(Santa Barbara, Calif.) — Any home gardener knows they have to tailor their watering regime for different plants. Forgetting to water their flowerbed over the weekend could spell disaster, but the trees will likely be fine. Plants have evolved different strategies to manage their water use, but soil moisture models have mostly neglected this until now.
Researchers at UC Santa Barbara and San Diego State University sought a way to move beyond simple on/off models to capture the nuanced ways that plants manage water stress. To this end, they developed a nonlinear model that can observe these behaviors in satellite data. Their methodology , published in Geophysical Research Letters, will improve climate models and inform our own water management strategies.
"We found that plants don't respond to water stress in a simple, straight-line way," said senior author Kelly Caylor , a professor at UCSB's Bren School of Environmental Science & Management. "Instead, they have dynamic response patterns that reveal whether they're 'water spenders' or 'water savers.'"
How soils dry out
Water can follow many paths after it rains. It can go down: running off the surface into streams and rivers or soaking into deep aquifers. Or it can go up: either evaporating directly from the soil or getting taken in by plant roots, which transpire the water through their leaves to the atmosphere. Scientists refer to these latter two processes as evapotranspiration.
The way in which soils dry out influences ecology, weather patterns and global resource cycles.
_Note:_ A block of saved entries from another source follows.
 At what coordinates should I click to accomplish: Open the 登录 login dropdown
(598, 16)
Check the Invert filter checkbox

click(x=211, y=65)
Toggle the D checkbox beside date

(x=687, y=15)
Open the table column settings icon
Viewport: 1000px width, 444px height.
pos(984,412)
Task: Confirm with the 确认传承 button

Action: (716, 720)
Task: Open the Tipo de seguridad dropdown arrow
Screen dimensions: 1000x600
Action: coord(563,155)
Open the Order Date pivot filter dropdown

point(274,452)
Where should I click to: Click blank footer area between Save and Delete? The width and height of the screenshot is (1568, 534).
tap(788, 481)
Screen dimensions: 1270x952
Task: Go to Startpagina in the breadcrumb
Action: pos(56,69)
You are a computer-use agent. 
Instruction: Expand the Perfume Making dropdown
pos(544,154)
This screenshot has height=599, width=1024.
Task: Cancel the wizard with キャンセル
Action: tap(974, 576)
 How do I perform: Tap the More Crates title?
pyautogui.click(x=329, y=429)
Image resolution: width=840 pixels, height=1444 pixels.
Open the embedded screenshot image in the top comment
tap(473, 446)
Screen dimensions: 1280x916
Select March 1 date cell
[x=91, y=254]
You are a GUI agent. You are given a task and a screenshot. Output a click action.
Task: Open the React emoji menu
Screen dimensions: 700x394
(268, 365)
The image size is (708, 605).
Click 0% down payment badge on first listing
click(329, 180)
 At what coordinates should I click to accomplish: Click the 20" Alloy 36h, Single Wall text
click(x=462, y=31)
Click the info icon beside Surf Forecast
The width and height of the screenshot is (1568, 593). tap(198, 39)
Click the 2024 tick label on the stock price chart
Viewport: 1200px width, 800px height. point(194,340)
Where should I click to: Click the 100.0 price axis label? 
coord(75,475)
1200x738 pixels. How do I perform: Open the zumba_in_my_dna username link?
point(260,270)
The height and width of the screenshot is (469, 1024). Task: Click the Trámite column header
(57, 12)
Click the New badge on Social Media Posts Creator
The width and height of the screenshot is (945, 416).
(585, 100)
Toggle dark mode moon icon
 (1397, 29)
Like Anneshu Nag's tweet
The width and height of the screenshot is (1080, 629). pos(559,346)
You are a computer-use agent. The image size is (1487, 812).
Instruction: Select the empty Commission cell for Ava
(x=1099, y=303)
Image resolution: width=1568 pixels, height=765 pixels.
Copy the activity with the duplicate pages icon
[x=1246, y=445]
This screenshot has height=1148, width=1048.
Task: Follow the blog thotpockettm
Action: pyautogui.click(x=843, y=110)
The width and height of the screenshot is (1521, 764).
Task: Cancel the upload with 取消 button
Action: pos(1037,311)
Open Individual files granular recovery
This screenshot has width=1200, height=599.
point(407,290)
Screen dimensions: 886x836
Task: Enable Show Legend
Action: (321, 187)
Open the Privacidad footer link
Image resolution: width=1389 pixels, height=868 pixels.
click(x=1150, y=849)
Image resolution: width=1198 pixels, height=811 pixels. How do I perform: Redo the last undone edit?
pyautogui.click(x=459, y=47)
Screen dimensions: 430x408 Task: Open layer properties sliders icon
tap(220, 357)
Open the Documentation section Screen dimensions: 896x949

Unfortunately, scientists didn't have much large-scale data on soil drydowns until recently, so they relied heavily on numerical simulations.
"Ironically, most models do not use soil moisture data, although the soil moisture is a central component to hydrological behavior," said lead author Ryoko Araki , a joint doctoral student at UCSB and SDSU. This data has been hard to collect and difficult to incorporate into models, so scientists tend to rely on precipitation or river flow rates instead.
The classic models assume that all plants reduce transpiration at the same rate, and at similar timings. "All plants — no matter young or old, summer or winter, tree or grass, small or large," Araki said.
This makes analysis and experimentation easier, but neglects plant behavior, a large part of what drives the process. Including the interplay between plants and the soil should improve the model's accuracy and predictive power, the authors concluded. They also reasoned that, if excluding plant behavior led to a linear model, then a non-linear model might help them investigate these water-use strategies.
Building a new model
Araki started with a linear model of evapotranspiration based on time and soil moisture. She then introduced a nonlinear variable to account for how plants change their water use in response to soil moisture itself.
Unlike scientists in decades past, Araki and her co-authors have access to a wealth of data, which they used to validate the new model with soil moisture measurements. They tapped NASA's SMAP satellite, which uses microwaves to measure average soil moisture across the Earth's surface.
The authors found that the nonlinear approach fit the satellite data far better than either of the two leading linear models. They also discovered that linear models tend to overestimate evapotranspiration rates, predicting that soils will dry out much faster than they actually do. A more accurate account of this process is a big deal in a state with perennial water worries.
According to Araki, some colleagues have criticized the nonlinear model as needlessly complex. While its predictions may be more accurate, they say, the additional parameter makes it more difficult to apply.
Araki acknowledges this, but counters that the results justify that tradeoff. "Even though the nonlinear model is more complicated, it fits the data better, and it captures more of the system's behaviors," she said. What's more, it provides a way to investigate plant adaptations.
Peering at a plant's playbook
It's difficult to measure how plants manage their water uptake in response to environmental conditions. "Do they keep growing as much as they can while they still have some amount of water, or do they just completely stop transpiring to prevent tissue damage?" said co-author Bryn Morgan, a former UCSB doctoral student who is now a postdoctoral fellow at MIT.